PRESIDENTE. L'ordine del giorno reca, nel quadro dell'indagine conoscitiva nell'ambito dell'esame del disegno di legge C. 5019 Governo, recante la delega al Governo in materia di depenalizzazione, pene detentive non carcerarie, sospensione del procedimento per messa alla prova e nei confronti degli irreperibili, e degli abbinati progetti di legge C. 879 Pecorella, C. 4824 Ferranti, C. 92 Stucchi, C. 2641 Bernardini, C. 3291-ter Governo e C. 2798 Bernardini, l'audizione del professore emerito di diritto processuale penale presso l'Università degli studi di Torino, Mario Chiavario, e del professore ordinario di diritto processuale penale presso l'Università degli studi di Macerata, Claudia Cesari.
Iniziamo con l'intervento del professor Chiavario, cui do la parola per lo svolgimento della relazione. Premetto che dopo gli interventi ci sarà la possibilità di porre domande da parte dei commissari presenti.
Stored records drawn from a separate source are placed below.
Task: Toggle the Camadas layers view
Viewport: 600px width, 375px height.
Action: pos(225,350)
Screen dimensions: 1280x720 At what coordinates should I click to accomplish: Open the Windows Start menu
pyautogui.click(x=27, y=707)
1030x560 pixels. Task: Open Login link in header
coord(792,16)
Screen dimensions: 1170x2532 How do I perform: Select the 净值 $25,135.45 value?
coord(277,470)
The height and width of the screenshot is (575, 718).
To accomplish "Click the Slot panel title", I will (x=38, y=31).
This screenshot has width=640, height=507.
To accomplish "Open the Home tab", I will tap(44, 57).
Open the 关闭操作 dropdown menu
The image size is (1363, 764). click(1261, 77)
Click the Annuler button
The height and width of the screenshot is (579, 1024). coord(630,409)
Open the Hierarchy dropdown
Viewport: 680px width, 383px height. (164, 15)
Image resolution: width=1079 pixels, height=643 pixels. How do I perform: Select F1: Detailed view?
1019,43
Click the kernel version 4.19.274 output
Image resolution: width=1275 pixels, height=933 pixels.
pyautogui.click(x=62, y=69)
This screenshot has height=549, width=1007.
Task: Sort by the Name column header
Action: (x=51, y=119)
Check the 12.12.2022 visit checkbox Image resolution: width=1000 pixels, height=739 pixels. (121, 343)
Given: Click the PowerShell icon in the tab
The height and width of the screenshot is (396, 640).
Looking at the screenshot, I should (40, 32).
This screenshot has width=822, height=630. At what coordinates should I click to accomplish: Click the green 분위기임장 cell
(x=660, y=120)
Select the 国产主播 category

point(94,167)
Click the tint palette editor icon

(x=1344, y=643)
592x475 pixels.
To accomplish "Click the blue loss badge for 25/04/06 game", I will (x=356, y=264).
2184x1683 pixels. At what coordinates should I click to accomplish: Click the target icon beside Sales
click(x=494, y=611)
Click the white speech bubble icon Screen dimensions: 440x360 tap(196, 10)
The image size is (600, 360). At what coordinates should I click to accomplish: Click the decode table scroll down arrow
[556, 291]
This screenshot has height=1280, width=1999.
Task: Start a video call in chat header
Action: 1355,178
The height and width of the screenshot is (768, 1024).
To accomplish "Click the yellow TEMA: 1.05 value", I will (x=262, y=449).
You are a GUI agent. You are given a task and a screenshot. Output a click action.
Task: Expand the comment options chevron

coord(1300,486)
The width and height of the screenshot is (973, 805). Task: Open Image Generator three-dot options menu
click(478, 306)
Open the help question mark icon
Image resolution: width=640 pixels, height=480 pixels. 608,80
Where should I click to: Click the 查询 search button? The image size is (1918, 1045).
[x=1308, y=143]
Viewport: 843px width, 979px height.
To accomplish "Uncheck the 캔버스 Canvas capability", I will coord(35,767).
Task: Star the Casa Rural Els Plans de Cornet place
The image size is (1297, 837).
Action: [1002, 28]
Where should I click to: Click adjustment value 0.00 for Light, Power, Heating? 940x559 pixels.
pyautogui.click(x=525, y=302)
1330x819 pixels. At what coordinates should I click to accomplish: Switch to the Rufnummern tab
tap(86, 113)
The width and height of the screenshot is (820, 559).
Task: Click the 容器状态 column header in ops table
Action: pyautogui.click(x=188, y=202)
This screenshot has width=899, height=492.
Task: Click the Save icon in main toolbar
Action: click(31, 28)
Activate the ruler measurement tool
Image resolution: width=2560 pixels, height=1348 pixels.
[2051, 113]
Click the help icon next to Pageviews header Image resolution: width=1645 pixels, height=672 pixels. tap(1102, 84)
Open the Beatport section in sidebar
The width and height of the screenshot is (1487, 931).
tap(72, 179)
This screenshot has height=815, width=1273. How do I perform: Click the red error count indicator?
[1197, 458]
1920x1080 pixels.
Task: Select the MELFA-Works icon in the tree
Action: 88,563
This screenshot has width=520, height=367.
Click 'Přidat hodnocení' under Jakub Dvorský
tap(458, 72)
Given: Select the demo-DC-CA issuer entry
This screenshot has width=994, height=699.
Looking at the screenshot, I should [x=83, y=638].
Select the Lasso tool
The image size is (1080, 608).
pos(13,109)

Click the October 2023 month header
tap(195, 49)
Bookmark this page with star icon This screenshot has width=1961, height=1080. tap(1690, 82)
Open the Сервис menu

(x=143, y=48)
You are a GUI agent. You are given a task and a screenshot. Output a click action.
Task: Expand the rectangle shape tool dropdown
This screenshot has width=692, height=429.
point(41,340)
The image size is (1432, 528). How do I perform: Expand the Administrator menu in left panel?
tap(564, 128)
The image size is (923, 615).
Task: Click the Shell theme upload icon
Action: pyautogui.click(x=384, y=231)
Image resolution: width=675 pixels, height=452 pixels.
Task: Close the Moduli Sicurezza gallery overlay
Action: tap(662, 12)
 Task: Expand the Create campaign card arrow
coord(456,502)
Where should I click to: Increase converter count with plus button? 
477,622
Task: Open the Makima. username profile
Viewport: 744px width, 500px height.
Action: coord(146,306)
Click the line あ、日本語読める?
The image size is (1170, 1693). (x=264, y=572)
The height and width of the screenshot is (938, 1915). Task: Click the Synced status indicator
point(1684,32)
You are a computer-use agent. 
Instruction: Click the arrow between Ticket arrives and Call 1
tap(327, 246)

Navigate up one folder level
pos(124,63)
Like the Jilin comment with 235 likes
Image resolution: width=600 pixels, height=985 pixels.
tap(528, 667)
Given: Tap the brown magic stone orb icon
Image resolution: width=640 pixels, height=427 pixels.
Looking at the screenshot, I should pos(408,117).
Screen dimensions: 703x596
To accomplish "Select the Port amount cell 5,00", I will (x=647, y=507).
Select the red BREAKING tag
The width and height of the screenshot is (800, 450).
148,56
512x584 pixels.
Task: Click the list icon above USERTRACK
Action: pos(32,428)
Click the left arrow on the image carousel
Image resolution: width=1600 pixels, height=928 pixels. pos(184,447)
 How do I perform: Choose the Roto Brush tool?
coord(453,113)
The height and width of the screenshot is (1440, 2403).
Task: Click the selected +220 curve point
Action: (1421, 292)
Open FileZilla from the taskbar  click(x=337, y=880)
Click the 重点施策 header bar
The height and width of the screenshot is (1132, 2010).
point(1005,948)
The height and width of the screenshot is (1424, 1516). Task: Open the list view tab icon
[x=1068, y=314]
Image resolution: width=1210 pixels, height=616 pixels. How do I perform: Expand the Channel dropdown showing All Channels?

MARIO CHIAVARIO, Professore emerito di diritto processuale penale presso l'Università degli studi di Torino. Grazie, presidente. Io mi sono soffermato essenzialmente su due aspetti, trattati entrambi nel disegno di legge governativo presentato dal Ministro Severino, quello della messa alla prova e quello dell'irreperibilità, o meglio del procedimento in caso di assenza.
Comunico subito che in via di principio, per quanto riguarda scopo e impianto generale delle due normative prospettate, mi trovo pienamente d'accordo sia con la ratio, sia con la fisionomia generale. Non mi soffermo sulle motivazioni, perché mi pare che siano illustrate nella relazione al disegno di legge. Ho visto anche alcune considerazioni nel dossier che è stato predisposto dagli uffici e mi pare che entrambe le normative meritino, per quanto vale la mia opinione, di essere portate avanti.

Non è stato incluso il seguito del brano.